» Text shown:
Perhaps the biggest problem with popular history is its uncritical acceptance of any good story. Haslip’s first chapters rely heavily on Catherine’s famous memoirs, a source written with an obvious political purpose and reworked several times. Haslip simply accepts it as a true account, not merely repeating Catherine’s self-serving portrayal of her husband as a dangerous madman, but even elaborating on it with a little popular psychology of her own. Yet there is no evidence that Peter was deranged. He was a drunkard, and his boorish and occasionally even silly behavior is fully explained as the actions of a drunken man. Catherine’s effort to convince us otherwise by recounting each incident in lurid detail does not succeed, even if we can sympathize with her need to justify an act of usurpation and regicide.
At one point, however, Haslip declares her independence of Catherine’s interpretation. This is on the issue of the paternity of her son Grand Duke Paul. Despite Catherine’s hints that the real father was not Peter Ulrich but Sergei Saltykov (her first extramarital lover), Haslip grants the honor to Peter on grounds of supposedly similar physiological and personality traits. She adds the interesting suggestion that Catherine denied Peter’s paternity in order to exonerate herself before her grandchildren for having condoned her husband’s murder. Haslip may be right about Catherine’s conscious bending of the truth here, but the empress’ motives were no doubt different. One of the chief elements in Catherine’s justification of her power seizure was the need to protect her son Paul, whom, she argued, Peter intended to get rid of. Raising doubts about Peter’s fatherhood made the threats to Paul more credible. As for the question of paternity, it is far from clear that Catherine herself knew who the real father was.
The superficial treatment of most events described in this work leads to some serious misrepresentations of the workings of Russian politics. An obvious example, and one that scarcely requires any special analytical ability, is the cliché about Alexis Orlov acting for Catherine in killing Peter III, the implication being that Catherine had all but ordered the killing. In fact, Catherine had no need to do or say anything about Peter’s fate. His continued existence posed a greater threat to the Orlovs and other conspirators than it did to Catherine, since his return would certainly have brought them to the scaffold and probably only landed Catherine in a convent. Peter’s end would therefore have come soon enough without any complicity on Catherine’s part.
Most distressing, on any issue of real importance to the social and political development of Russia, Haslip falters, if indeed she tells us anything at all. In regard to the secularization of church property, a major reform begun by Peter III, she speaks of a “storm of protest from all classes of people,” when in fact what was most striking about this reform was the virtual absence of any protest. By the late eighteenth century the church stood in such abject dependence on the state that protest from within was unthinkable. Nor could an institution that provided little by way of social, intellectual, or even spiritual refuge expect the defense of its interest by other classes. About the only reaction to the reform came from the enserfed peasantry, which saw the “liberation” of ecclesiastical peasants (as well as the freeing of the nobility from obligatory state service, which occurred in the same year) as a harbinger of their own emancipation from bondage to the landed nobility. When this promise failed to materialize, the serfs interpreted the overthrow of Peter III as a plot by the “evil boyars” to suppress the manifesto granting their freedom, and, not surprisingly, they soon discovered Peter III’s (twenty-three of them, in fact) living in the villages and ready to lead the serfs to victory over the usurpers.

» Stated goal 1:
In the review of Haslip's book on Catherine, whom does Catherine hint was the real father of her son Paul?
» Stated goal 2:
In the review of Haslip's book on Catherine, replace "memoirs" with "recollections" in the passage starting at "Perhaps the biggest" and ending at "usurpation and regicide.", and write out that passage.
» Stated goal 3:
Continue the review of Haslip's book on Catherine from where it stops.

(Stored entries)
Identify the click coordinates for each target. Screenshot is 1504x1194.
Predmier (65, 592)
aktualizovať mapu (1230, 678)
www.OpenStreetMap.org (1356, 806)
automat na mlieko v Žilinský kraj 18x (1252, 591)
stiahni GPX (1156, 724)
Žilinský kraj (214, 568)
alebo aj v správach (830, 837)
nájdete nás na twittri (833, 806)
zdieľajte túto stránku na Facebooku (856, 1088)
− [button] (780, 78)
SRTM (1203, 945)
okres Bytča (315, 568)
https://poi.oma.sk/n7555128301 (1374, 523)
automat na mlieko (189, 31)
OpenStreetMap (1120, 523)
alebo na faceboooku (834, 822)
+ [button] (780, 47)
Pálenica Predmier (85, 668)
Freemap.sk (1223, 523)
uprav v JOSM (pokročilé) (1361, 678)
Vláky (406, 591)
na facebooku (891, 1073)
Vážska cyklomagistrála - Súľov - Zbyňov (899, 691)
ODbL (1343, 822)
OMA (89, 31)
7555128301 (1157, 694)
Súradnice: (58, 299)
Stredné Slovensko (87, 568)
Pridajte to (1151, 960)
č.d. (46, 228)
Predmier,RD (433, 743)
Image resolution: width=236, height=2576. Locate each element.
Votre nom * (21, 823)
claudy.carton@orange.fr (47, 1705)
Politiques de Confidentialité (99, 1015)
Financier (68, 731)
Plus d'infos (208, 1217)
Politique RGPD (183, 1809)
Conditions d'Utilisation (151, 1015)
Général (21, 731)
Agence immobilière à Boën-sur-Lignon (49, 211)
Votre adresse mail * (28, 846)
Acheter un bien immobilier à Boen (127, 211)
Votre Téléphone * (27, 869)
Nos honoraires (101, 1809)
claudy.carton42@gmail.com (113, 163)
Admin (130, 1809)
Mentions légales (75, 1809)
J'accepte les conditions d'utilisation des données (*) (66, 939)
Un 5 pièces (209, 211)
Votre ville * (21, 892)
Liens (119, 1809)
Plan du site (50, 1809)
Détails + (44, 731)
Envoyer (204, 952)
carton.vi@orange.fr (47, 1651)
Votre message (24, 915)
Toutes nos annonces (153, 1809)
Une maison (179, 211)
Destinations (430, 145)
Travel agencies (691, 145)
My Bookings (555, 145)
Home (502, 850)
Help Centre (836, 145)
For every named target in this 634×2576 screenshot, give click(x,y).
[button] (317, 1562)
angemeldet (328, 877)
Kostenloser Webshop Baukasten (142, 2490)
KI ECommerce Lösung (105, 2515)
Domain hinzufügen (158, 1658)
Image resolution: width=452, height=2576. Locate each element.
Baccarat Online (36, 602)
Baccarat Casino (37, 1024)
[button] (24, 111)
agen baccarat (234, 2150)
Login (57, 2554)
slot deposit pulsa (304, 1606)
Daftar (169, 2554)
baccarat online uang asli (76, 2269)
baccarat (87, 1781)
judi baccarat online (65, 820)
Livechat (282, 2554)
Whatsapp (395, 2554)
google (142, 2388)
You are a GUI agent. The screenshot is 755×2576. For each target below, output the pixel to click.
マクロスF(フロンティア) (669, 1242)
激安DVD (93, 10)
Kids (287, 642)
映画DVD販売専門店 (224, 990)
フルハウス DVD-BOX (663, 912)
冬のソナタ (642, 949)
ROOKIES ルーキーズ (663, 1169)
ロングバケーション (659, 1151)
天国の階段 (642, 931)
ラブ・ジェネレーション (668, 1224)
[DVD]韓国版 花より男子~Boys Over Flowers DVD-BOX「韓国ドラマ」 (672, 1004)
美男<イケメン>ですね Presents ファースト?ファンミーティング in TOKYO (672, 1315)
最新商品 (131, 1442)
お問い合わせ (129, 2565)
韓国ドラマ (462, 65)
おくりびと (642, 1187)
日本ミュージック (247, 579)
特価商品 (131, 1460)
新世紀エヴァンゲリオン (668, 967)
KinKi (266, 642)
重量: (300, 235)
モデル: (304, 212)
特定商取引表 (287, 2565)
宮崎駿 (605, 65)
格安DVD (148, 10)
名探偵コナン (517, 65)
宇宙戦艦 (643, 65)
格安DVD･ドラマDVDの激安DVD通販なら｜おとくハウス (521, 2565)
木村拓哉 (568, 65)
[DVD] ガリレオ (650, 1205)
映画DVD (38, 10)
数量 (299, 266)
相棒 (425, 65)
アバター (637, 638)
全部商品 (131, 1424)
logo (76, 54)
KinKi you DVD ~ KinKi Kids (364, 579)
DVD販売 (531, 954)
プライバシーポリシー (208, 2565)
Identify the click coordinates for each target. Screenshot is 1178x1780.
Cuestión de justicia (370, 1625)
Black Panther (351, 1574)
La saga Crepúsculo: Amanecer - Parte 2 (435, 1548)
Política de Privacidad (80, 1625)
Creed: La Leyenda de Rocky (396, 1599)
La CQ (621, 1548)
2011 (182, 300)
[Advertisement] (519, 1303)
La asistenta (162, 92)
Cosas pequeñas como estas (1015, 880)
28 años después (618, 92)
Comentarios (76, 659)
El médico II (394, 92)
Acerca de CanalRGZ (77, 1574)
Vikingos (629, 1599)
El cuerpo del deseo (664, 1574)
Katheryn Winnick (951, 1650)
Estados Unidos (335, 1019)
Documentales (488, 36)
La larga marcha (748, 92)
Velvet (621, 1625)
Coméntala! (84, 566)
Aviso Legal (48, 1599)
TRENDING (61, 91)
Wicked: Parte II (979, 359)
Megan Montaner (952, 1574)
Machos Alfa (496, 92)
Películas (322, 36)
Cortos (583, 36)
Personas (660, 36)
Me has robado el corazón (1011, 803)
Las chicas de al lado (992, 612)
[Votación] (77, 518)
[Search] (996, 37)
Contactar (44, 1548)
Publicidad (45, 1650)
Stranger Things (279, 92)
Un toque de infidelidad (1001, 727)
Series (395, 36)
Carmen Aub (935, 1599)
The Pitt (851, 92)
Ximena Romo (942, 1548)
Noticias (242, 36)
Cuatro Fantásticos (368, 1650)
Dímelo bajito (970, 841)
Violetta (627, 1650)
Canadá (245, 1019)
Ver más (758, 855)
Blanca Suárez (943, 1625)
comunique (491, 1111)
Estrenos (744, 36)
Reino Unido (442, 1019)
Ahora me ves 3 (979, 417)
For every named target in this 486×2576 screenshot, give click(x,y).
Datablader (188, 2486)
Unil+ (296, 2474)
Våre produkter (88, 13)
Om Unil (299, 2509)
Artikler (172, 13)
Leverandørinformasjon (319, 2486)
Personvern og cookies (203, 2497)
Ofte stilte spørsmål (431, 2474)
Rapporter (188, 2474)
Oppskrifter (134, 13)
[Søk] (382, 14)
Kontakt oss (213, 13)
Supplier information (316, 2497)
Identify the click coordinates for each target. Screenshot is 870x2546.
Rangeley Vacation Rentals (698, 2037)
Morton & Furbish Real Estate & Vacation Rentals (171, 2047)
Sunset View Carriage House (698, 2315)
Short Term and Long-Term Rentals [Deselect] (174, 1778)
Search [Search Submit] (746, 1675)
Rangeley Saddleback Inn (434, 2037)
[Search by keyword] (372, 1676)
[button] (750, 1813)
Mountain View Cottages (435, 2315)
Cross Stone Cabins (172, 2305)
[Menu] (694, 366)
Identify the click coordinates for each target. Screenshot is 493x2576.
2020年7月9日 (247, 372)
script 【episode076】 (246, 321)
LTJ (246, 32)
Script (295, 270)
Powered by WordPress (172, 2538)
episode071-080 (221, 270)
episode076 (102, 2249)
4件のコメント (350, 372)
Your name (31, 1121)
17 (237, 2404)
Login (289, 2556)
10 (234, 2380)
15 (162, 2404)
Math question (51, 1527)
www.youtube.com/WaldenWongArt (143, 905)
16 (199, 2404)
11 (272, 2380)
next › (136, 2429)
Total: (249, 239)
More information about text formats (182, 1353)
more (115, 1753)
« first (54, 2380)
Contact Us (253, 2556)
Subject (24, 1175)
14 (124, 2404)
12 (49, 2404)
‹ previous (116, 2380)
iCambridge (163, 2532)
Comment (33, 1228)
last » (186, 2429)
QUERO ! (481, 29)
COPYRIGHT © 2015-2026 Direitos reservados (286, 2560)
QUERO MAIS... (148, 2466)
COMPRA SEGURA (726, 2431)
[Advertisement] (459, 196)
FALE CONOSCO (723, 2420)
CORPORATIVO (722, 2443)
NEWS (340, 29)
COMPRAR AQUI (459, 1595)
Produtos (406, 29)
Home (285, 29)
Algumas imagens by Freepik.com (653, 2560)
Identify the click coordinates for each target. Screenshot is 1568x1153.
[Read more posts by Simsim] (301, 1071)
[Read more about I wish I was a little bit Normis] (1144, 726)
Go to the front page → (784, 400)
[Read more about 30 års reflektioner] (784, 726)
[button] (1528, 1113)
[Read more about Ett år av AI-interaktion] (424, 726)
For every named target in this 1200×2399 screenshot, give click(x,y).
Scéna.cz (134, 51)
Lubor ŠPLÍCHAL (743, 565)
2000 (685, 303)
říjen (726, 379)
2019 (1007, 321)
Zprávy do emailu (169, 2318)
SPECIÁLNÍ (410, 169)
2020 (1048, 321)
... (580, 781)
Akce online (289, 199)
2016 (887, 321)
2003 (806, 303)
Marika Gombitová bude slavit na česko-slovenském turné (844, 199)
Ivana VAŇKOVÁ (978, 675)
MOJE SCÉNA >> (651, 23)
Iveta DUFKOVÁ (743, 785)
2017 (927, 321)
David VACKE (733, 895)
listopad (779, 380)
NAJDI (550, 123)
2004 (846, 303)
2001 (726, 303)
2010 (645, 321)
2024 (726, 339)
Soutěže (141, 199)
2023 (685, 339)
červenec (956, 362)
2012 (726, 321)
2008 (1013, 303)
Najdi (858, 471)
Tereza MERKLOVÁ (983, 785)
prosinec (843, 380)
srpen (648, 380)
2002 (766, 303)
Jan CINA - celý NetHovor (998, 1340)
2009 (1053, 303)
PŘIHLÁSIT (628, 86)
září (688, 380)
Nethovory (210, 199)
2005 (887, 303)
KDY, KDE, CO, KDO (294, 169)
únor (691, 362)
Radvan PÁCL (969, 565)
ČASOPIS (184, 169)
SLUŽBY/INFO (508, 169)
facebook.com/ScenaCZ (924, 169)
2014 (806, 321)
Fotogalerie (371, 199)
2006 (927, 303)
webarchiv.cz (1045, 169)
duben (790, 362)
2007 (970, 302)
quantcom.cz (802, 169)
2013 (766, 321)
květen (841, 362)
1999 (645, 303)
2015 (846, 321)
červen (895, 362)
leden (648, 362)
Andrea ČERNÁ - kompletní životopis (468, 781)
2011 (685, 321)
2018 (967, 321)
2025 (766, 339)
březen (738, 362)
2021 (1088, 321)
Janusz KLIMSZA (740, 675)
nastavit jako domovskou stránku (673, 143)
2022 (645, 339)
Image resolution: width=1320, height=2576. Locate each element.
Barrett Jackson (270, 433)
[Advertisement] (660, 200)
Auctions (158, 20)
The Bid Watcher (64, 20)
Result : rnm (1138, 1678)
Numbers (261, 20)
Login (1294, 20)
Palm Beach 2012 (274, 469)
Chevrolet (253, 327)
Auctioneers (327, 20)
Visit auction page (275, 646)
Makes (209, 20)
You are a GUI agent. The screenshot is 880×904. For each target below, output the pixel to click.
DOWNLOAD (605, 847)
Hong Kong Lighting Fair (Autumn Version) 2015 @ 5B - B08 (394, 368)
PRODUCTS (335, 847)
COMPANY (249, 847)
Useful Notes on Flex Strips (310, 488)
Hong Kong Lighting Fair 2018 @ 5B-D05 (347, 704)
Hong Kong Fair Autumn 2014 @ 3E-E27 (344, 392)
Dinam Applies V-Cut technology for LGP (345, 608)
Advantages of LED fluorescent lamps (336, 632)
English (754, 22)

» Task output 1:
Sergei Saltykov

» Task output 2:
Perhaps the biggest problem with popular history is its uncritical acceptance of any good story. Haslip’s first chapters rely heavily on Catherine’s famous recollections, a source written with an obvious political purpose and reworked several times. Haslip simply accepts it as a true account, not merely repeating Catherine’s self-serving portrayal of her husband as a dangerous madman, but even elaborating on it with a little popular psychology of her own. Yet there is no evidence that Peter was deranged. He was a drunkard, and his boorish and occasionally even silly behavior is fully explained as the actions of a drunken man. Catherine’s effort to convince us otherwise by recounting each incident in lurid detail does not succeed, even if we can sympathize with her need to justify an act of usurpation and regicide.

» Task output 3:
The most successful Peter III was Emelyan Pugachev, whose peasant war of 1773-1774 engulfed vast areas of central-eastern Russia and threatened to ignite rebellion in Moscow itself. This last great social upheaval of the early modern era—Haslip inexplicably calls it the first—destroyed the walls protecting Catherine’s compulsive personality. It is a tribute to the quality of Catherine’s public relations that Haslip could be led to assert that during the crisis “only the empress kept her head.” In reality, she came altogether unglued, babbled about leading the gentry on the battlefield, and then sank into a period of prolonged despondency.
Much to Catherine’s credit, after recovering she quickly polished up and began implementation of a major reform of the provincial administration, a measure she had been perfecting for more than a decade. The reform was her crowning achievement as a ruler. With it she did what Peter the Great had long struggled in vain to accomplish: create a domestic administration separate from the armed forces. This meant that the next time Russia went to war its provincial administration did not evaporate and with it the government’s capacity to collect taxes, muster recruits, and, not least, to contain peasant insurgencies and thus forestall another Pugachev rebellion. Catherine’s government reforms established the basic framework of Russian administration until the emancipation of the serfs in 1861.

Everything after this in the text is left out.